Merry Monday it is!
“For you bring me a continual revelation of resurrection life, the path to the bliss that brings me face- to- face with you.”Psalms 16:11 (a precious song engraved in gold)
“labyrinth; a complicated irregular network of passages or paths in which it is difficult to find one’s way; a maze.”a labyrinth of passages and secret chambers”
Augustine said; “If the pleasantness of the journey and the very movement of the vehicles were to delight us and turn us aside to enjoy the things which we ought, instead, merely to use, and were to confuse us by false pleasure, we would be unwilling to end our journey quickly and would be alienated from the land whose pleasantness would make us really happy.”
It’s Passion week and if anyone was on a journey or a series of passages it would be the Christ. He was “on the way”or in the “crucible of change”. Whose face does Jesus see in the crowd as he walks his Golgotha? Psalm 16:5 says “you are my prize, my pleasure and my portion!” Let’s walk with him on the road of surrender. Facing ahead will be a labyrinth of passages and secret chambers along the way.
Katharine Drexel who founded Xavier University in New Orleans said: “Out of our common todays and yesterdays we are building for eternity. No thought, no work of ours ever dies. We shall meet them all again, and in the world to come shall find our gathered harvest. The moments of our lives slip past us like water through our fingers, but the love of God in our hearts is able to imbue them with a tinge of eternity. Using things with charity gives us an inheritance in Heaven, one we do not see now but which will be waiting for us when we arrive. Where our treasure is, there also will our heart be.”
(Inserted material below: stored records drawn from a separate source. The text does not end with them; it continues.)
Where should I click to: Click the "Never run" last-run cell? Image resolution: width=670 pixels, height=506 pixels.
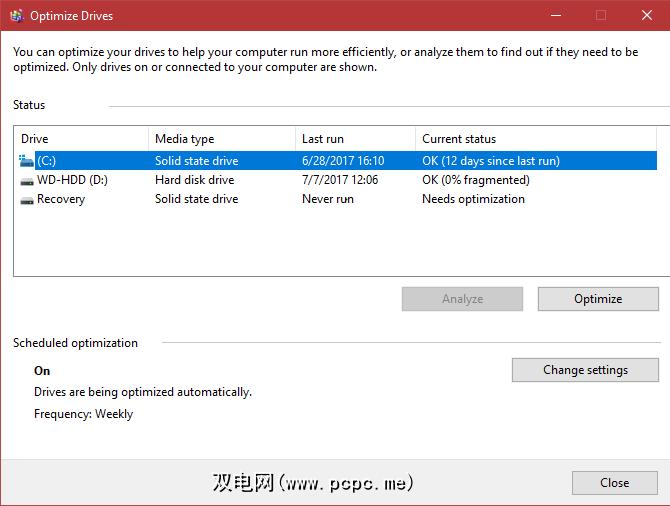pos(328,199)
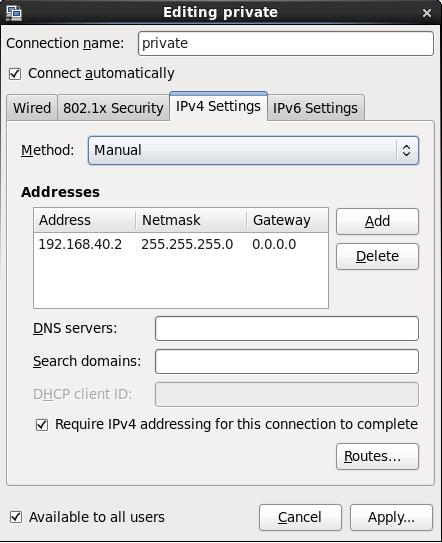Select the 192.168.40.2 address row
The width and height of the screenshot is (442, 543).
[x=181, y=244]
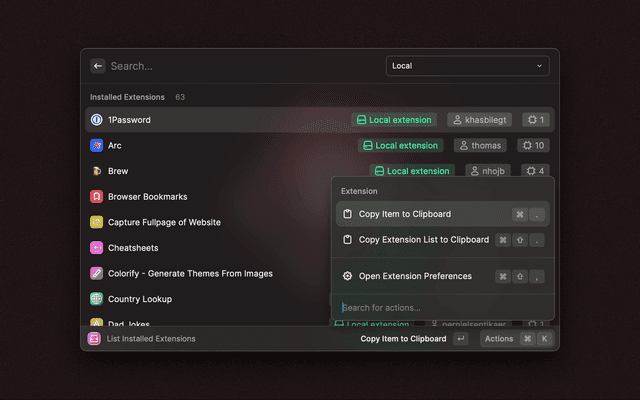
Task: Click the Arc extension icon
Action: click(x=96, y=146)
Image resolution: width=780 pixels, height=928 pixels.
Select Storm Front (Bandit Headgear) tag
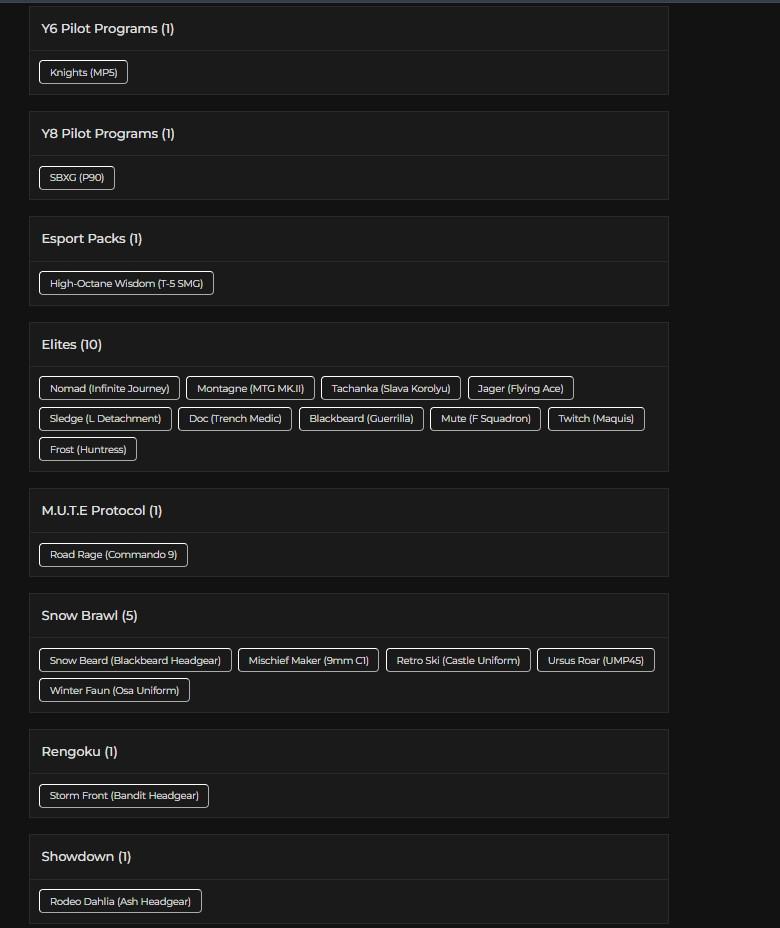point(124,796)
This week lets us all dig in a little further into our path, we become a wayfarer bound for our eternal homeland. Home is the place of belonging, of comfort, of love, of knowing and being known, of sharing life together. On the way is a place of loneliness, of alienation and of constant labor. Our treasure in heaven requires us to use this world as a means to journey to Heaven, not as an end in itself.
Let me close with a little more of Augustine; “So my brothers, let us sing now, not in order to enjoy a life of leisure, but in order to lighten our labors. You should sing as wayfarers do—sing, but continue your journey. … If you make progress, you will be continuing your journey, but be sure that your progress is in virtue, true faith, and right living. Sing then—but keep going.”
See you along the path to the bliss!